#### SOURCE MATERIAL
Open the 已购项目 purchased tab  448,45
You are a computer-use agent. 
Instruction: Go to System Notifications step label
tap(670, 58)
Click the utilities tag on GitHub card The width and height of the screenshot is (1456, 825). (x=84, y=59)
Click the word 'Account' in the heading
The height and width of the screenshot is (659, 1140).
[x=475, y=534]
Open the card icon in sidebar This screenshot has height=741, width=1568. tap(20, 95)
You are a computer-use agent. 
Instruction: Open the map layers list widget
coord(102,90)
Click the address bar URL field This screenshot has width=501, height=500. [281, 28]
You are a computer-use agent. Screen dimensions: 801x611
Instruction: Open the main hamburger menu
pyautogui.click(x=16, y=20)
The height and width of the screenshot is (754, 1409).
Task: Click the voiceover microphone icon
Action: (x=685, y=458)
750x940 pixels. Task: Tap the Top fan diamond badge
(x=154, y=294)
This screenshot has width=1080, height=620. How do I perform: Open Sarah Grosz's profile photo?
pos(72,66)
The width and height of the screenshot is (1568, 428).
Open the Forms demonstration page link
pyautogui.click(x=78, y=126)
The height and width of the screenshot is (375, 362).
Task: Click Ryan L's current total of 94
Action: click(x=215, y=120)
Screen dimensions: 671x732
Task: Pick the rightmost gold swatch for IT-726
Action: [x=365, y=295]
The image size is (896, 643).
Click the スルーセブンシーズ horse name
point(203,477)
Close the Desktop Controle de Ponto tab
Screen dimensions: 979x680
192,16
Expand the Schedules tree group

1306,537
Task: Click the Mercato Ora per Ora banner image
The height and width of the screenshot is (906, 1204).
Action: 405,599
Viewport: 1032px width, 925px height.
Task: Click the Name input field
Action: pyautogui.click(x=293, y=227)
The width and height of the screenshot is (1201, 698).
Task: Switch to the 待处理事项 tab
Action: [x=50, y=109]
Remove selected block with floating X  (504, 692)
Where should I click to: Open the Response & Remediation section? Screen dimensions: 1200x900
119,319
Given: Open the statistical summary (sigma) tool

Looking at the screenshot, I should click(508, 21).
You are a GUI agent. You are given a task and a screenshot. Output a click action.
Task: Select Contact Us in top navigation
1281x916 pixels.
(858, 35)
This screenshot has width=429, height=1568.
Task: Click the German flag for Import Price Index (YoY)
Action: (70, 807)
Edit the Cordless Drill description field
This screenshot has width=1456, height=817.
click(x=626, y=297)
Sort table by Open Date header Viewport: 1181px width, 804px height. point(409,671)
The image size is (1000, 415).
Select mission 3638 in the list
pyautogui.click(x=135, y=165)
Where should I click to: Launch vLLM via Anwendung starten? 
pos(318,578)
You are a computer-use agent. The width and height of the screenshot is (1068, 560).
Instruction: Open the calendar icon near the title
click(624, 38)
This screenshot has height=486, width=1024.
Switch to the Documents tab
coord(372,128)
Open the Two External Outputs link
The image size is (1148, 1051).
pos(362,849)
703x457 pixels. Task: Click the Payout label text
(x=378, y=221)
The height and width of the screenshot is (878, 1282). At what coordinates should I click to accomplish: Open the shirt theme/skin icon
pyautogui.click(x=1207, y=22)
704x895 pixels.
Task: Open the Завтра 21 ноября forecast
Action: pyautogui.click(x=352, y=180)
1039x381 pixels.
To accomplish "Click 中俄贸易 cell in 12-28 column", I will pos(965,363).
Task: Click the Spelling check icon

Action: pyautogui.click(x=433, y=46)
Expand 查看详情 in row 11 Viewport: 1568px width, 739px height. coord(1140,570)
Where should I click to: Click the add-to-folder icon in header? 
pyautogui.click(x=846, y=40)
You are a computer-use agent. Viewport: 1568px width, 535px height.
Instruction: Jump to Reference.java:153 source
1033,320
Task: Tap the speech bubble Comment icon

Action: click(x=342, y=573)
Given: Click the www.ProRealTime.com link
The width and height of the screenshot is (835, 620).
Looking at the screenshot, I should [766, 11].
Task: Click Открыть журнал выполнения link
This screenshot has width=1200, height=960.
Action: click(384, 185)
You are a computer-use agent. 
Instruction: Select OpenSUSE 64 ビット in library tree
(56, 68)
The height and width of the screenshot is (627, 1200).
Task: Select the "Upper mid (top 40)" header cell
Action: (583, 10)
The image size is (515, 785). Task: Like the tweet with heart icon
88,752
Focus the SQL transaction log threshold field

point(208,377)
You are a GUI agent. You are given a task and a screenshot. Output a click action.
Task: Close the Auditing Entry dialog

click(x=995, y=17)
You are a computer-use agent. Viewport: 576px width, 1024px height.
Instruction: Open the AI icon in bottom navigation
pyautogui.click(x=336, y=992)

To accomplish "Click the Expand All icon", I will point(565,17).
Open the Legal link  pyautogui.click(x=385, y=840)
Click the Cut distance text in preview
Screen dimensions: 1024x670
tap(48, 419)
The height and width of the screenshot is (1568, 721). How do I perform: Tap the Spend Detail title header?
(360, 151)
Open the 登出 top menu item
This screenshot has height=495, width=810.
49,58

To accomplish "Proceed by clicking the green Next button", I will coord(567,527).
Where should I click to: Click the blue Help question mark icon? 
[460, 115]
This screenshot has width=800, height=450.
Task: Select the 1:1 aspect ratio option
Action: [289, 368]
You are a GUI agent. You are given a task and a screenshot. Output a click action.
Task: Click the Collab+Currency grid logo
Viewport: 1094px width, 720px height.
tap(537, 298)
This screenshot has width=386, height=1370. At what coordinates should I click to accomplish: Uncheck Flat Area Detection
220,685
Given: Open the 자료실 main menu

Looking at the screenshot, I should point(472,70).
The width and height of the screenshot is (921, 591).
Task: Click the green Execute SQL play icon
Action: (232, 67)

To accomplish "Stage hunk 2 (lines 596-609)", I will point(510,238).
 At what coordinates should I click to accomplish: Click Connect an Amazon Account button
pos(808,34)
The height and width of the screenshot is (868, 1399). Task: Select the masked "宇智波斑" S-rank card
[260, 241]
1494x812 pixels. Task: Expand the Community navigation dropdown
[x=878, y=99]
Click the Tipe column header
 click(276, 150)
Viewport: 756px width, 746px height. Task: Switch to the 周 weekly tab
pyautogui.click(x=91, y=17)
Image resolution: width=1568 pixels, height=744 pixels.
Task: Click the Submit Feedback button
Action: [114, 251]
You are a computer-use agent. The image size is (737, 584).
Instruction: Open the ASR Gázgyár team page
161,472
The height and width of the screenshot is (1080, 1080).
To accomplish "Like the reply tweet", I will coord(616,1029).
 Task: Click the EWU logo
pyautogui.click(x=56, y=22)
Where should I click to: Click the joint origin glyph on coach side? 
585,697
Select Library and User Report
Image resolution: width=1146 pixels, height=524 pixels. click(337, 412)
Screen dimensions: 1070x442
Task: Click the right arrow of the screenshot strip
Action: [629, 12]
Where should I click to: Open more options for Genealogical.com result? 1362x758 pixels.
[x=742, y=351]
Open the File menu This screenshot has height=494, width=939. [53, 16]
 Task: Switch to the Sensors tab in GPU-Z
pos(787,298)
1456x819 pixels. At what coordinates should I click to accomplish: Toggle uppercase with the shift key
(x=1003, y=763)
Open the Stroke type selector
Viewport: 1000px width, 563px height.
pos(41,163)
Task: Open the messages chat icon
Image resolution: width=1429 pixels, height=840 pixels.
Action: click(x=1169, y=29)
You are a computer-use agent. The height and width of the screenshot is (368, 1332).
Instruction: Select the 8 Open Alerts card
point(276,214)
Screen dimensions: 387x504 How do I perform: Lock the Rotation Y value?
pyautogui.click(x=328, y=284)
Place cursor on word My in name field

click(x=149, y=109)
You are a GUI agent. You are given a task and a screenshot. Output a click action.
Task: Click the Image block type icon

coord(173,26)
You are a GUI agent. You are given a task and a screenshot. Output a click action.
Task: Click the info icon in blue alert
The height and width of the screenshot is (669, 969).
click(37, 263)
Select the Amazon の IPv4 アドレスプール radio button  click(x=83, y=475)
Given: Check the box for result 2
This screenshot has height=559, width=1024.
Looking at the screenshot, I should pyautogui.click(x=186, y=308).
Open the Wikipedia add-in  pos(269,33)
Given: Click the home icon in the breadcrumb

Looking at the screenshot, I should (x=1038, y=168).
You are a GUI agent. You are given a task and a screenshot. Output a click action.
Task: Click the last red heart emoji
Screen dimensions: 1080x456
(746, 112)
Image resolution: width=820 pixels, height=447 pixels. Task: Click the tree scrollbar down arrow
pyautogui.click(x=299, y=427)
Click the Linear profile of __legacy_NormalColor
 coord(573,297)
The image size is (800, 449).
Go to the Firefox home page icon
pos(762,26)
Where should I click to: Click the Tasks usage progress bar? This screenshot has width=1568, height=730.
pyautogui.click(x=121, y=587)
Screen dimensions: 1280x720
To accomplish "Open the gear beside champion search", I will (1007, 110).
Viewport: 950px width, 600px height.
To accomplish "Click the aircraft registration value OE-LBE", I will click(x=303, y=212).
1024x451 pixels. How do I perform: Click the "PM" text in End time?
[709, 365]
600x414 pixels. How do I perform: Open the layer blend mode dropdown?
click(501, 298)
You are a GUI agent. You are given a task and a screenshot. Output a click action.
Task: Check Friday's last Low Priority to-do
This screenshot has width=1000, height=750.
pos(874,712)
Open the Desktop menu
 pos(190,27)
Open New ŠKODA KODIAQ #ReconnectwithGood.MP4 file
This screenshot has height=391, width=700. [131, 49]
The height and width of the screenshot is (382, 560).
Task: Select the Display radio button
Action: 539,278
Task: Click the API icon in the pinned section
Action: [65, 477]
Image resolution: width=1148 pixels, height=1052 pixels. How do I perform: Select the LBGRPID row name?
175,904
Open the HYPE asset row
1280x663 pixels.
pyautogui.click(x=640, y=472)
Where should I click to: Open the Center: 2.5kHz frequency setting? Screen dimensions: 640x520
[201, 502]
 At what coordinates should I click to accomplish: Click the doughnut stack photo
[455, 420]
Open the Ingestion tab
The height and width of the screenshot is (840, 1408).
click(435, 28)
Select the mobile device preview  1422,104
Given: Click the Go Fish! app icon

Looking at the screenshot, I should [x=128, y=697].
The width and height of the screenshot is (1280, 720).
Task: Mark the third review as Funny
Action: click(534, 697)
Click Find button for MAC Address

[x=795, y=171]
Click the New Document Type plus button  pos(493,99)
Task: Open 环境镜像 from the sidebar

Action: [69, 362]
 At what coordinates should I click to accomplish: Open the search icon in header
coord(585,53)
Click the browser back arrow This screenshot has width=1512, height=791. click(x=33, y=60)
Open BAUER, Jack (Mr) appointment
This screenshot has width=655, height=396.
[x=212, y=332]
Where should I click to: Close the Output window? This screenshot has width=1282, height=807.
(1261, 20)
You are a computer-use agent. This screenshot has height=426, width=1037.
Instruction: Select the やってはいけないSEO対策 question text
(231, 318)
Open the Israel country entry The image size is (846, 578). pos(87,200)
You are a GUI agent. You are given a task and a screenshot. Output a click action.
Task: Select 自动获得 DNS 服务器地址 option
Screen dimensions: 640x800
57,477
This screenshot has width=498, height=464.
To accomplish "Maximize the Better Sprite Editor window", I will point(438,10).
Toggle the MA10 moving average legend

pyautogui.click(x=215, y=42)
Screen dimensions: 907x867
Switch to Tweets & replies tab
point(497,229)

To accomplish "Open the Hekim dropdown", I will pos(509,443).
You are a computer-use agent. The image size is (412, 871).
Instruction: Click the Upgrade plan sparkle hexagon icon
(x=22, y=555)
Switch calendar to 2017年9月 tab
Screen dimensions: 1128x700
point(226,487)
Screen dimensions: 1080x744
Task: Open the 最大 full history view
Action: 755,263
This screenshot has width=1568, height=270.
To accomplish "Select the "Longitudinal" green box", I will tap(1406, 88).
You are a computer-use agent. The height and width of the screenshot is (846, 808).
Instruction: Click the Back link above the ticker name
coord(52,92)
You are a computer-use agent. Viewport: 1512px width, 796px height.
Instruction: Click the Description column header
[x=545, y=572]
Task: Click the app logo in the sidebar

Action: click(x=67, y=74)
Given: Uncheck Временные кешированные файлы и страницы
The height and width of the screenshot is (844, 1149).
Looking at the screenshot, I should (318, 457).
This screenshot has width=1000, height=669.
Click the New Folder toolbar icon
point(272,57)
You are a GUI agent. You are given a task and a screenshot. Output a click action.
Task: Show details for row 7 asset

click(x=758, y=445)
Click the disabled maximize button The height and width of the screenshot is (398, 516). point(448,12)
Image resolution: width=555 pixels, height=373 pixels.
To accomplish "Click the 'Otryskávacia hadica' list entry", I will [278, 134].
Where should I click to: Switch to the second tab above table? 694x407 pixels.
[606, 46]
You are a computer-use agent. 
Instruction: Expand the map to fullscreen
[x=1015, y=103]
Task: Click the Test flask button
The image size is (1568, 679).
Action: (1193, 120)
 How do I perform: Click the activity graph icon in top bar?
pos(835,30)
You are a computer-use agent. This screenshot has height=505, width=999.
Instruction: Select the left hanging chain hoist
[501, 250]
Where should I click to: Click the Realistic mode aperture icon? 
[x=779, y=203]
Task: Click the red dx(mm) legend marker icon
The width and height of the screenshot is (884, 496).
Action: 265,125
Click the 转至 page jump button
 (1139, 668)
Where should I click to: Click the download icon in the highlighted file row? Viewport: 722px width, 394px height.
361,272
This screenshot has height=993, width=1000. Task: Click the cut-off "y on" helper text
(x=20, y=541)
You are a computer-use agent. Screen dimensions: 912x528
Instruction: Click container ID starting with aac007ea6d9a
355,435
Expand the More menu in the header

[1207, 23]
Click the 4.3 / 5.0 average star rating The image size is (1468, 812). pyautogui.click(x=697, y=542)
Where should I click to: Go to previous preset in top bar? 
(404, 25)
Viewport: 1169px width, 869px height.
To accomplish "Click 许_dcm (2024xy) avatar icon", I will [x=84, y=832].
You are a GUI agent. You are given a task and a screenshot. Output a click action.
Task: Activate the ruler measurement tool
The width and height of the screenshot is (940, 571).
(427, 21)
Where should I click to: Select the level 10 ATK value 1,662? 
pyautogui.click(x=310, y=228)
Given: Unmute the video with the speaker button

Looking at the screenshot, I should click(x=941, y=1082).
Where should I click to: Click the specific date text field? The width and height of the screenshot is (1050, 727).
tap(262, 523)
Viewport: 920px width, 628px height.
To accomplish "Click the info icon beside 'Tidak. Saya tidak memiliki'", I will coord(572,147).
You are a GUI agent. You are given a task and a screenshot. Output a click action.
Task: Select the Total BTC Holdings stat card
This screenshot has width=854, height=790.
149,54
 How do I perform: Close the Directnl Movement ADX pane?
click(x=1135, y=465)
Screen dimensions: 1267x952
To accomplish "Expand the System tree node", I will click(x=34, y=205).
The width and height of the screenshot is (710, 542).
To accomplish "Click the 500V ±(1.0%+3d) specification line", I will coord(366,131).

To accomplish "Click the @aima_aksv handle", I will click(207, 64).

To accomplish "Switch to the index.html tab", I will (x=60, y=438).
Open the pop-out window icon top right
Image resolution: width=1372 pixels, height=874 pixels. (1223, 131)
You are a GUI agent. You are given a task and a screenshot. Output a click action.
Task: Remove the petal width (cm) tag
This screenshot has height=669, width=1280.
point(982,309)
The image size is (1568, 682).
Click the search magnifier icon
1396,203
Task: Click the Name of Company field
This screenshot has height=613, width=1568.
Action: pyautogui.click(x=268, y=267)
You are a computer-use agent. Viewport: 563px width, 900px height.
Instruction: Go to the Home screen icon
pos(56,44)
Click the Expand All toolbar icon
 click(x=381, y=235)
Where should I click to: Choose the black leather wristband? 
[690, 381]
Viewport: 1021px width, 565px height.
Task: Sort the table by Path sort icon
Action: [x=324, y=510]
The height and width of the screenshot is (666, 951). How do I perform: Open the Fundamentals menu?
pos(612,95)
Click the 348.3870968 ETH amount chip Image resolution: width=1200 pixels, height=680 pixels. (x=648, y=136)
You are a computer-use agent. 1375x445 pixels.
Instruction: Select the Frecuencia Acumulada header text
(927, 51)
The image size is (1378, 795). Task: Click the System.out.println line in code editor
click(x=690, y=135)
########
• _DIRECTIONS FOR THIS TASK_: Taking the entries above, print exactly the lines starting at the line with "Image resolution: width=555" and ending at the line with "Viewport: 1169px width, 869px height.", both included.

• _WRITTEN RESPONSE_:
Image resolution: width=555 pixels, height=373 pixels.
To accomplish "Click the 'Otryskávacia hadica' list entry", I will [278, 134].
Where should I click to: Switch to the second tab above table? 694x407 pixels.
[606, 46]
You are a computer-use agent. 
Instruction: Expand the map to fullscreen
[x=1015, y=103]
Task: Click the Test flask button
The image size is (1568, 679).
Action: (1193, 120)
 How do I perform: Click the activity graph icon in top bar?
pos(835,30)
You are a computer-use agent. This screenshot has height=505, width=999.
Instruction: Select the left hanging chain hoist
[501, 250]
Where should I click to: Click the Realistic mode aperture icon? 
[x=779, y=203]
Task: Click the red dx(mm) legend marker icon
The width and height of the screenshot is (884, 496).
Action: 265,125
Click the 转至 page jump button
 (1139, 668)
Where should I click to: Click the download icon in the highlighted file row? Viewport: 722px width, 394px height.
361,272
This screenshot has height=993, width=1000. Task: Click the cut-off "y on" helper text
(x=20, y=541)
You are a computer-use agent. Screen dimensions: 912x528
Instruction: Click container ID starting with aac007ea6d9a
355,435
Expand the More menu in the header

[1207, 23]
Click the 4.3 / 5.0 average star rating The image size is (1468, 812). pyautogui.click(x=697, y=542)
Where should I click to: Go to previous preset in top bar? 
(404, 25)
Viewport: 1169px width, 869px height.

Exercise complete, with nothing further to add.